Monday, December 03, 2012

Kim Stanley Robinson on Geoengineering

Kim Stanley Robinson, "Earth: Under Repair, Forever":
We lack the political mechanisms, or maybe even the political will, to decarbonize. So people are right to be worried, and some of them have therefore put forth various geoengineering plans as possible emergency measures: problematic, but better than nothing.

Objections to geoengineering appeared immediately. Many people have expressed doubt that the proposals would work, or believe that a string of negative unintended consequences could follow. Merely discussing these ideas, it has been said, risks giving us the false hope of a "silver bullet" solution to climate change in the near future -- thus reducing the pressure to stem carbon emissions here and now.

These are valid concerns, but the fact remains: our current technologies are already geoengineering the planet -- albeit accidentally and negatively....

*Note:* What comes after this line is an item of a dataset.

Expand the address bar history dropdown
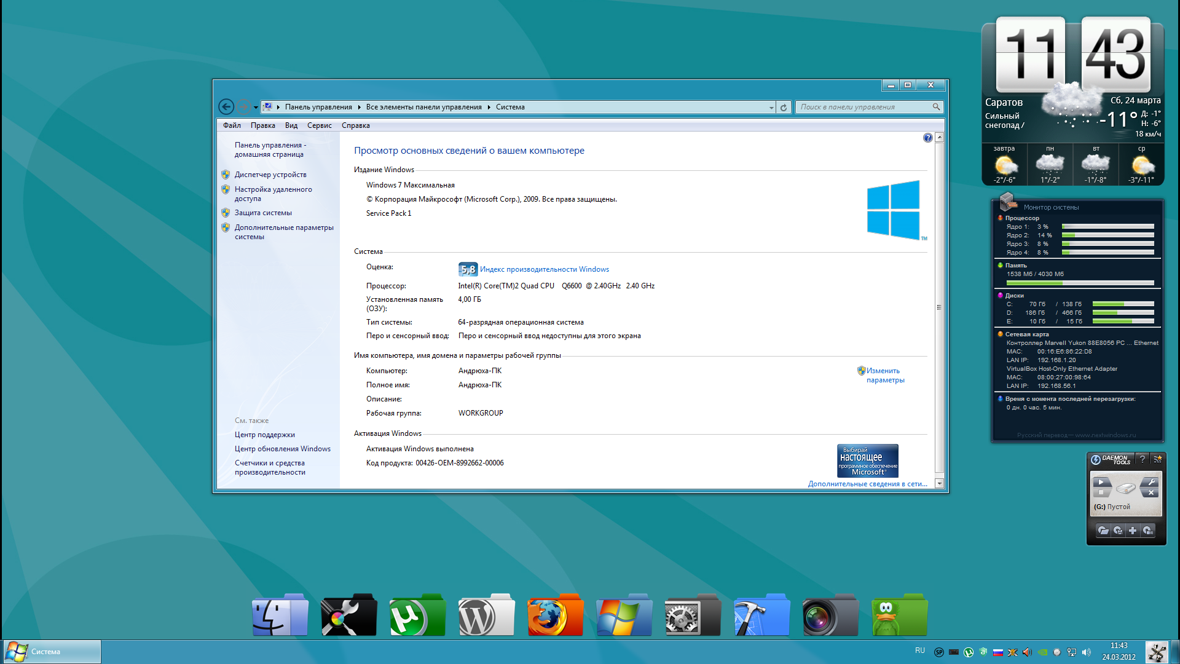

For the rest of history, we will be required to work at repairing the damage we've already done to the biosphere. Geoengineering, then, has become our ongoing responsibility to life on this planet, including all human generations to come....

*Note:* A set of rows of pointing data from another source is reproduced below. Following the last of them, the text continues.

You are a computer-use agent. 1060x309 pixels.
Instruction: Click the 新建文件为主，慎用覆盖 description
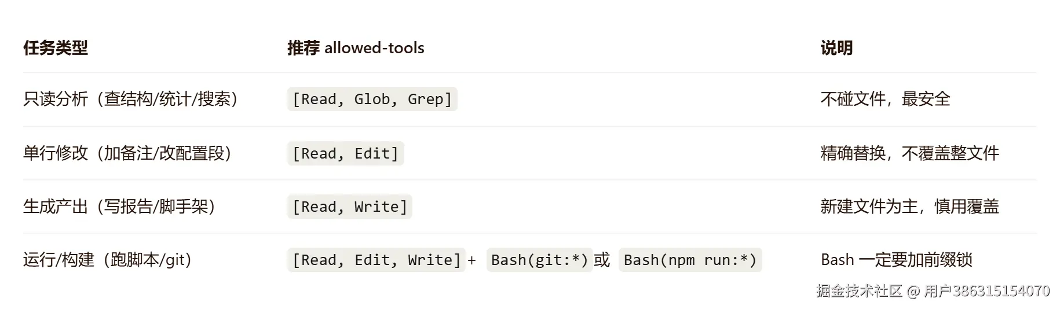tap(909, 207)
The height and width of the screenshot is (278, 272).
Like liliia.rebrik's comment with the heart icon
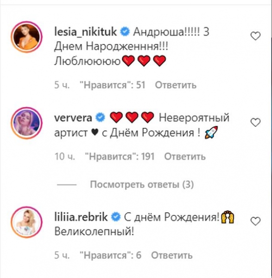pos(255,221)

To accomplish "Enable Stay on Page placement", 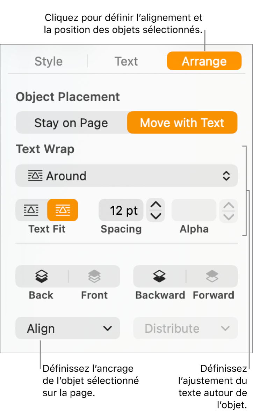I will (x=71, y=123).
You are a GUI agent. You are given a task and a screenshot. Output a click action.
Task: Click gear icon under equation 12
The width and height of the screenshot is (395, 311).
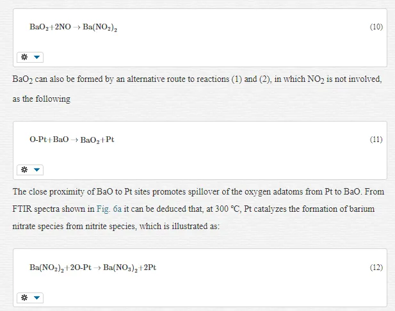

...just as technology has aided us in the task of deforesting and draining our wetlands, so too does it now provide us with the capability to do things like reforest and rehydrate. Thinking about such potential reversals makes me believe the definition of geoengineering should be broadened. Our actions have a global impact; it's good to be reminded of this by giving that impact a name. Were we to take up hybrids and electric cars in great numbers, for example, could that be considered geoengineering? Under an expanded definition, absolutely. Whatever we do as a civilization of seven billion is inevitably going to have a geoengineering effect.

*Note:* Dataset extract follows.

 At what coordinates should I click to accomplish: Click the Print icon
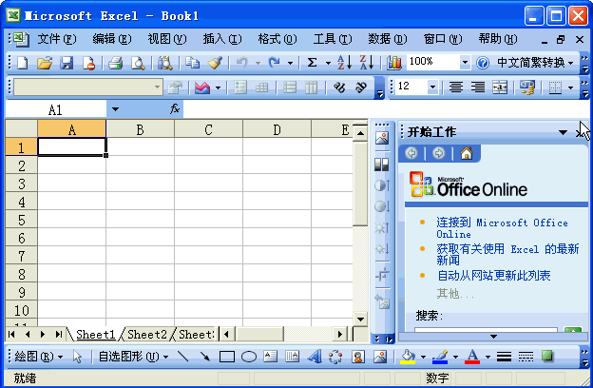115,63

What about that number, seven billion? Could stabilizing our population count? Again, yes. And we know of one good way to achieve this goal: promoting women's legal and social rights. Wherever they expand, population growth shifts toward the replacement rate. This particular geoengineering technology nicely illustrates how the word technology can't be defined simply as machinery; it includes things like software, organizational systems, laws, writing, and even public policy.